All lines of the entries with "agent" in them must be listed.

(Stored data entries)
○ ○ ○ ○ ○
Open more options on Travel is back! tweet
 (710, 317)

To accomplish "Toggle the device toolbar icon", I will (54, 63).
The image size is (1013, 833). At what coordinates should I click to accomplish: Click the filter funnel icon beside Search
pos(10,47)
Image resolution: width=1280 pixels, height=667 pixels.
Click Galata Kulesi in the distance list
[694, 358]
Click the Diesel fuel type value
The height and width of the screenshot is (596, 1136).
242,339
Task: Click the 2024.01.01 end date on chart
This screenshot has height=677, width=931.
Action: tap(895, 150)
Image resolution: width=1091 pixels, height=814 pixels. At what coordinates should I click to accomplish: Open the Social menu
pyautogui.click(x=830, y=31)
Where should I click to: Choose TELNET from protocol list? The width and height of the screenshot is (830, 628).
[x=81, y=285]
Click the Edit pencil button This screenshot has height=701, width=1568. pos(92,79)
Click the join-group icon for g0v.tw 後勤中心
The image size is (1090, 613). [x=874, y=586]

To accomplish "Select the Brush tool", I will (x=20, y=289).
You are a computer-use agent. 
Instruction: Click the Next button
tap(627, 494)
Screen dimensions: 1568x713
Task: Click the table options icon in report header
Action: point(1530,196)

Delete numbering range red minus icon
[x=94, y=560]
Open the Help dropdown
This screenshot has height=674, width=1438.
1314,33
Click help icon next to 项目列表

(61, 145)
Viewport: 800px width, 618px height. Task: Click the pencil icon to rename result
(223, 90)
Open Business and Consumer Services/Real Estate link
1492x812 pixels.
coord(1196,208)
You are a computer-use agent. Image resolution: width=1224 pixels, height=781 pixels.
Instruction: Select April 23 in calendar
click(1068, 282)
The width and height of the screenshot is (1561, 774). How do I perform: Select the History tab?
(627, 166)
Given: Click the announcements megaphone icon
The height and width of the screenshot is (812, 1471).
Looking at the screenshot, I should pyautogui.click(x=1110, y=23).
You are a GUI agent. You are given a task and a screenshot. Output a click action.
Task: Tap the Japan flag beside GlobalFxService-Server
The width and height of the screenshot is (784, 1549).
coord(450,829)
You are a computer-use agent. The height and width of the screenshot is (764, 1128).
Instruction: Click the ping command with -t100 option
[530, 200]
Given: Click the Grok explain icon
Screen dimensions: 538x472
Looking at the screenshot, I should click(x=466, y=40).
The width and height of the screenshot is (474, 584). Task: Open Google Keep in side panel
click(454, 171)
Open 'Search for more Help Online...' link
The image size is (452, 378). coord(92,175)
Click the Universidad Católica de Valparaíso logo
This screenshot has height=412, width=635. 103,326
○ ○ ○ ○ ○
Your solution>
You are a computer-use agent. 
You are a computer-use agent. Image resolution: width=1224 pixels, height=781 pixels.
You are a GUI agent. You are given a task and a screenshot. Output a click action.
You are a computer-use agent. The height and width of the screenshot is (764, 1128).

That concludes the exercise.